$1.12 Million Grant to Prevent & Treat Opioid Use
New program will grow Colorado’s workforce to address substance use prevention, treatment, and recovery
Michele Hanna (left) and Michael Talamantes (right)
The University of Denver Graduate School of Social Work (GSSW) has received a new $1.12 million grant to expand Colorado’s behavioral health workforce trained to address prevention, treatment, and recovery services for opioid use disorder and other substance use disorders. The grant from the U.S. Department of Health and Human Services Health Resources and Services Administration (HRSA) will fund the Collaborative Learning and Innovative Educational Models of Behavioral Health–Opioid Workforce Expansion Program (CLIMB-OWEP), which includes $10,000 stipends and specialized training for 67 MSW students over three years.

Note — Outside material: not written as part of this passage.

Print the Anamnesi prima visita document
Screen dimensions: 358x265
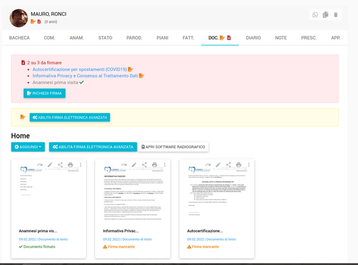[70, 165]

Up to 18 advanced-standing or concentration-year students in the Denver Campus, Four Corners and Western Colorado MSW programs will receive the stipend for 2019–20. Offered in collaboration with partner agencies in the community, as well as the University of Denver Graduate School of Professional Psychology, interprofessional training for CLIMB-OWEP students will cover topics such as medication-assisted treatment, telehealth and complementary modalities. Students in the program will also attend national conferences and complete an internship exchange to experience services provided by different agencies, says project PI and Associate Professor Michele Hanna.
CLIMB-OWEP is GSSW’s second HRSA workforce grant, says co-PI and Clinical Associate Professor Michael Talamantes, noting that GSSW is the only school of social work in the Rocky Mountain west to receive the funding.
Colorado ranks second in the U.S. for illicit drug use in the past 30 days, and overdose deaths have nearly tripled in the state since 1999. “CLIMB-OWEP will increase the number of culturally and linguistically competent graduate-level behavioral health providers trained to provide prevention, treatment and recovery services in high-need and high-demand areas,” Hanna says.